Exercise details:
Take the entries below and give them back exactly. Leave out nothing.
-- Opening Marker --
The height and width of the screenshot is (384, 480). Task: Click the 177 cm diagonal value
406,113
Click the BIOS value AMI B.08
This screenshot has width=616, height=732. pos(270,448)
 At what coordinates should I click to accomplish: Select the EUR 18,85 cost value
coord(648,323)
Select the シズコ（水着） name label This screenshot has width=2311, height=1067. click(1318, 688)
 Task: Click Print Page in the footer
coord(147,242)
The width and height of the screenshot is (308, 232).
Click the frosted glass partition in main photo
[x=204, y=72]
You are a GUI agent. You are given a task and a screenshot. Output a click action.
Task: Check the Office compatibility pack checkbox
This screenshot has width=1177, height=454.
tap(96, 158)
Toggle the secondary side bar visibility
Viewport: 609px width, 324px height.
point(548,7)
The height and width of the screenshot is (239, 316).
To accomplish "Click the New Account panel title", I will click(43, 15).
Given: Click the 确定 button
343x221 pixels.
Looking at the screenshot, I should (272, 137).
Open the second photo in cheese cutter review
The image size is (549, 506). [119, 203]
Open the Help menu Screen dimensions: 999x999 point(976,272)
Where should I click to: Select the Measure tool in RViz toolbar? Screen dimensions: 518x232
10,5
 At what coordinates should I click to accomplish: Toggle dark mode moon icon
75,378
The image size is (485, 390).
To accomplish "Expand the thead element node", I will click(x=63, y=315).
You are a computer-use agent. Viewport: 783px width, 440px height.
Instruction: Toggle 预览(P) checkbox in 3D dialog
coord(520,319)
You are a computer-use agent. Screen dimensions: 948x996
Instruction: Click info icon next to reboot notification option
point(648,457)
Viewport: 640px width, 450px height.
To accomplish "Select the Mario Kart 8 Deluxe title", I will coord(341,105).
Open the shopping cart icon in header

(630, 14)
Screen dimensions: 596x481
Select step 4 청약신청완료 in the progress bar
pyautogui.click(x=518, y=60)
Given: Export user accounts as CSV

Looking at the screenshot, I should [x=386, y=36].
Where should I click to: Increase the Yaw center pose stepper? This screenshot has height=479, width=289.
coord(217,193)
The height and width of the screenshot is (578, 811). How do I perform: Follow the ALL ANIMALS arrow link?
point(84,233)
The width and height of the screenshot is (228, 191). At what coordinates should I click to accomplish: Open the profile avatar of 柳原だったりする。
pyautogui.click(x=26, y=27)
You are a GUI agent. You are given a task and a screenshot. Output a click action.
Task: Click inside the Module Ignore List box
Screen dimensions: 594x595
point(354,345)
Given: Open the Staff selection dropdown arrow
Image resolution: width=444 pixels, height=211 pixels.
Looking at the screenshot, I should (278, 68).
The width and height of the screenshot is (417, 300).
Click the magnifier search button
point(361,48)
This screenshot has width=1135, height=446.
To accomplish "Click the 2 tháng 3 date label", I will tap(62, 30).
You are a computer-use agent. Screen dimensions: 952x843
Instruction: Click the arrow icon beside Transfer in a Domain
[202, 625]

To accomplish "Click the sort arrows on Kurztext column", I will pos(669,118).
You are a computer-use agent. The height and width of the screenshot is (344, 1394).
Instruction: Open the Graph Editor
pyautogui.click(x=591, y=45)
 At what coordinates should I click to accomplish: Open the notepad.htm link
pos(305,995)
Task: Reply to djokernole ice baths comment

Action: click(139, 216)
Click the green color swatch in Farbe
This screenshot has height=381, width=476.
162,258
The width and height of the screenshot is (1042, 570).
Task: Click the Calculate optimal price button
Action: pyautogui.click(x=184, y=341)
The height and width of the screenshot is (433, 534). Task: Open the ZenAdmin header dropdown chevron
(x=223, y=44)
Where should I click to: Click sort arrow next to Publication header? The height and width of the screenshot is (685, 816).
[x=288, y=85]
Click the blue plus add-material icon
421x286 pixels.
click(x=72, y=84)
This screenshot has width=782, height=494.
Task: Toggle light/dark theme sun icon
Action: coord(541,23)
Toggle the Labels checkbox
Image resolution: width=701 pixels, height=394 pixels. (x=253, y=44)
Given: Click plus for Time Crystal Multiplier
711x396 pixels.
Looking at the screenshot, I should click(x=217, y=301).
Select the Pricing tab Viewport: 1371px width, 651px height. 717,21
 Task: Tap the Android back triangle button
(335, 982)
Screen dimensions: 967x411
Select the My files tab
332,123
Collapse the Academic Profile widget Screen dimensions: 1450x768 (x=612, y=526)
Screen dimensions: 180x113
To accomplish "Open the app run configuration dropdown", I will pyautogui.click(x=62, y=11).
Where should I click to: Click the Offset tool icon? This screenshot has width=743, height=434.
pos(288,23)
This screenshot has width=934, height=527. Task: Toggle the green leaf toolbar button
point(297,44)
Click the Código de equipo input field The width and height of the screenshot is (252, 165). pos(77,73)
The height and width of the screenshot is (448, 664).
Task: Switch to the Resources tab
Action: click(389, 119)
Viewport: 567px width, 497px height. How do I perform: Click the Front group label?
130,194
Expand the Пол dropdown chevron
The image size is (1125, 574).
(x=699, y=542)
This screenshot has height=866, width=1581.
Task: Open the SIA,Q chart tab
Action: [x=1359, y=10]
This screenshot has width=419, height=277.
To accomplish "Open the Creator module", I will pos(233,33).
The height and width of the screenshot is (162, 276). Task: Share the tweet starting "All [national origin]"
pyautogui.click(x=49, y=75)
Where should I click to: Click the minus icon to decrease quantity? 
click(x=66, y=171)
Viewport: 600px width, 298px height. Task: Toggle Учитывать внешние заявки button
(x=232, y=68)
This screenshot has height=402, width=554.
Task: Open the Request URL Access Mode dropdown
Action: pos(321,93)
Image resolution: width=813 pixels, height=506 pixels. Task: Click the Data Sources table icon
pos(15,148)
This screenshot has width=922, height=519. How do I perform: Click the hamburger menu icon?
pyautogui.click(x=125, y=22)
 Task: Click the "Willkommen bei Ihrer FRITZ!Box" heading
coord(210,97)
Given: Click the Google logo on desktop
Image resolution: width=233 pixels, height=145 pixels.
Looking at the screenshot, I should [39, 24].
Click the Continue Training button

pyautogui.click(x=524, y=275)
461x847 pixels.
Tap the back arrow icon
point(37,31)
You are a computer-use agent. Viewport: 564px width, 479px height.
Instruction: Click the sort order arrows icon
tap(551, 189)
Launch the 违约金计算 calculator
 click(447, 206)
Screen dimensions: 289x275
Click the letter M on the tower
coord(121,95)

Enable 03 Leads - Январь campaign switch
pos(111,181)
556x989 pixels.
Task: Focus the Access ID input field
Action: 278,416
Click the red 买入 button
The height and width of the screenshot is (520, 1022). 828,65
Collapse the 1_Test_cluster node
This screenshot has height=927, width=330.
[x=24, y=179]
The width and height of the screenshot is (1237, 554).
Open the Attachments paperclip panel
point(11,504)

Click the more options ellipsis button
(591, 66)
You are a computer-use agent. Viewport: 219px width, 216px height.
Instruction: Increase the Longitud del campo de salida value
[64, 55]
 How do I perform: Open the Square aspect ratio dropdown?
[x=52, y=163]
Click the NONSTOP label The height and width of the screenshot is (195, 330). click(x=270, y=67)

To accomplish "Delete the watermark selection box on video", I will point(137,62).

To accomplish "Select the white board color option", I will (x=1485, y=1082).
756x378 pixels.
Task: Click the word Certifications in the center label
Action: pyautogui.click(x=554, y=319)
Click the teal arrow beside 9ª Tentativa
-- Closing Marker --
Answer space:
The height and width of the screenshot is (384, 480). Task: Click the 177 cm diagonal value
406,113
Click the BIOS value AMI B.08
This screenshot has width=616, height=732. pos(270,448)
 At what coordinates should I click to accomplish: Select the EUR 18,85 cost value
coord(648,323)
Select the シズコ（水着） name label This screenshot has width=2311, height=1067. click(1318, 688)
 Task: Click Print Page in the footer
coord(147,242)
The width and height of the screenshot is (308, 232).
Click the frosted glass partition in main photo
[x=204, y=72]
You are a GUI agent. You are given a task and a screenshot. Output a click action.
Task: Check the Office compatibility pack checkbox
This screenshot has width=1177, height=454.
tap(96, 158)
Toggle the secondary side bar visibility
Viewport: 609px width, 324px height.
point(548,7)
The height and width of the screenshot is (239, 316).
To accomplish "Click the New Account panel title", I will click(43, 15).
Given: Click the 确定 button
343x221 pixels.
Looking at the screenshot, I should (272, 137).
Open the second photo in cheese cutter review
The image size is (549, 506). [119, 203]
Open the Help menu Screen dimensions: 999x999 point(976,272)
Where should I click to: Select the Measure tool in RViz toolbar? Screen dimensions: 518x232
10,5
 At what coordinates should I click to accomplish: Toggle dark mode moon icon
75,378
The image size is (485, 390).
To accomplish "Expand the thead element node", I will click(x=63, y=315).
You are a computer-use agent. Viewport: 783px width, 440px height.
Instruction: Toggle 预览(P) checkbox in 3D dialog
coord(520,319)
You are a computer-use agent. Screen dimensions: 948x996
Instruction: Click info icon next to reboot notification option
point(648,457)
Viewport: 640px width, 450px height.
To accomplish "Select the Mario Kart 8 Deluxe title", I will coord(341,105).
Open the shopping cart icon in header

(630, 14)
Screen dimensions: 596x481
Select step 4 청약신청완료 in the progress bar
pyautogui.click(x=518, y=60)
Given: Export user accounts as CSV

Looking at the screenshot, I should [x=386, y=36].
Where should I click to: Increase the Yaw center pose stepper? This screenshot has height=479, width=289.
coord(217,193)
The height and width of the screenshot is (578, 811). How do I perform: Follow the ALL ANIMALS arrow link?
point(84,233)
The width and height of the screenshot is (228, 191). At what coordinates should I click to accomplish: Open the profile avatar of 柳原だったりする。
pyautogui.click(x=26, y=27)
You are a GUI agent. You are given a task and a screenshot. Output a click action.
Task: Click inside the Module Ignore List box
Screen dimensions: 594x595
point(354,345)
Given: Open the Staff selection dropdown arrow
Image resolution: width=444 pixels, height=211 pixels.
Looking at the screenshot, I should (278, 68).
The width and height of the screenshot is (417, 300).
Click the magnifier search button
point(361,48)
This screenshot has width=1135, height=446.
To accomplish "Click the 2 tháng 3 date label", I will tap(62, 30).
You are a computer-use agent. Screen dimensions: 952x843
Instruction: Click the arrow icon beside Transfer in a Domain
[202, 625]

To accomplish "Click the sort arrows on Kurztext column", I will pos(669,118).
You are a computer-use agent. The height and width of the screenshot is (344, 1394).
Instruction: Open the Graph Editor
pyautogui.click(x=591, y=45)
 At what coordinates should I click to accomplish: Open the notepad.htm link
pos(305,995)
Task: Reply to djokernole ice baths comment

Action: click(139, 216)
Click the green color swatch in Farbe
This screenshot has height=381, width=476.
162,258
The width and height of the screenshot is (1042, 570).
Task: Click the Calculate optimal price button
Action: pyautogui.click(x=184, y=341)
The height and width of the screenshot is (433, 534). Task: Open the ZenAdmin header dropdown chevron
(x=223, y=44)
Where should I click to: Click sort arrow next to Publication header? The height and width of the screenshot is (685, 816).
[x=288, y=85]
Click the blue plus add-material icon
421x286 pixels.
click(x=72, y=84)
This screenshot has width=782, height=494.
Task: Toggle light/dark theme sun icon
Action: coord(541,23)
Toggle the Labels checkbox
Image resolution: width=701 pixels, height=394 pixels. (x=253, y=44)
Given: Click plus for Time Crystal Multiplier
711x396 pixels.
Looking at the screenshot, I should click(x=217, y=301).
Select the Pricing tab Viewport: 1371px width, 651px height. 717,21
 Task: Tap the Android back triangle button
(335, 982)
Screen dimensions: 967x411
Select the My files tab
332,123
Collapse the Academic Profile widget Screen dimensions: 1450x768 (x=612, y=526)
Screen dimensions: 180x113
To accomplish "Open the app run configuration dropdown", I will pyautogui.click(x=62, y=11).
Where should I click to: Click the Offset tool icon? This screenshot has width=743, height=434.
pos(288,23)
This screenshot has width=934, height=527. Task: Toggle the green leaf toolbar button
point(297,44)
Click the Código de equipo input field The width and height of the screenshot is (252, 165). pos(77,73)
The height and width of the screenshot is (448, 664).
Task: Switch to the Resources tab
Action: click(389, 119)
Viewport: 567px width, 497px height. How do I perform: Click the Front group label?
130,194
Expand the Пол dropdown chevron
The image size is (1125, 574).
(x=699, y=542)
This screenshot has height=866, width=1581.
Task: Open the SIA,Q chart tab
Action: [x=1359, y=10]
This screenshot has width=419, height=277.
To accomplish "Open the Creator module", I will pos(233,33).
The height and width of the screenshot is (162, 276). Task: Share the tweet starting "All [national origin]"
pyautogui.click(x=49, y=75)
Where should I click to: Click the minus icon to decrease quantity? 
click(x=66, y=171)
Viewport: 600px width, 298px height. Task: Toggle Учитывать внешние заявки button
(x=232, y=68)
This screenshot has height=402, width=554.
Task: Open the Request URL Access Mode dropdown
Action: pos(321,93)
Image resolution: width=813 pixels, height=506 pixels. Task: Click the Data Sources table icon
pos(15,148)
This screenshot has width=922, height=519. How do I perform: Click the hamburger menu icon?
pyautogui.click(x=125, y=22)
 Task: Click the "Willkommen bei Ihrer FRITZ!Box" heading
coord(210,97)
Given: Click the Google logo on desktop
Image resolution: width=233 pixels, height=145 pixels.
Looking at the screenshot, I should [39, 24].
Click the Continue Training button

pyautogui.click(x=524, y=275)
461x847 pixels.
Tap the back arrow icon
point(37,31)
You are a computer-use agent. Viewport: 564px width, 479px height.
Instruction: Click the sort order arrows icon
tap(551, 189)
Launch the 违约金计算 calculator
 click(447, 206)
Screen dimensions: 289x275
Click the letter M on the tower
coord(121,95)

Enable 03 Leads - Январь campaign switch
pos(111,181)
556x989 pixels.
Task: Focus the Access ID input field
Action: 278,416
Click the red 买入 button
The height and width of the screenshot is (520, 1022). 828,65
Collapse the 1_Test_cluster node
This screenshot has height=927, width=330.
[x=24, y=179]
The width and height of the screenshot is (1237, 554).
Open the Attachments paperclip panel
point(11,504)

Click the more options ellipsis button
(591, 66)
You are a computer-use agent. Viewport: 219px width, 216px height.
Instruction: Increase the Longitud del campo de salida value
[64, 55]
 How do I perform: Open the Square aspect ratio dropdown?
[x=52, y=163]
Click the NONSTOP label The height and width of the screenshot is (195, 330). click(x=270, y=67)

To accomplish "Delete the watermark selection box on video", I will point(137,62).

To accomplish "Select the white board color option", I will (x=1485, y=1082).
756x378 pixels.
Task: Click the word Certifications in the center label
Action: pyautogui.click(x=554, y=319)
Click the teal arrow beside 9ª Tentativa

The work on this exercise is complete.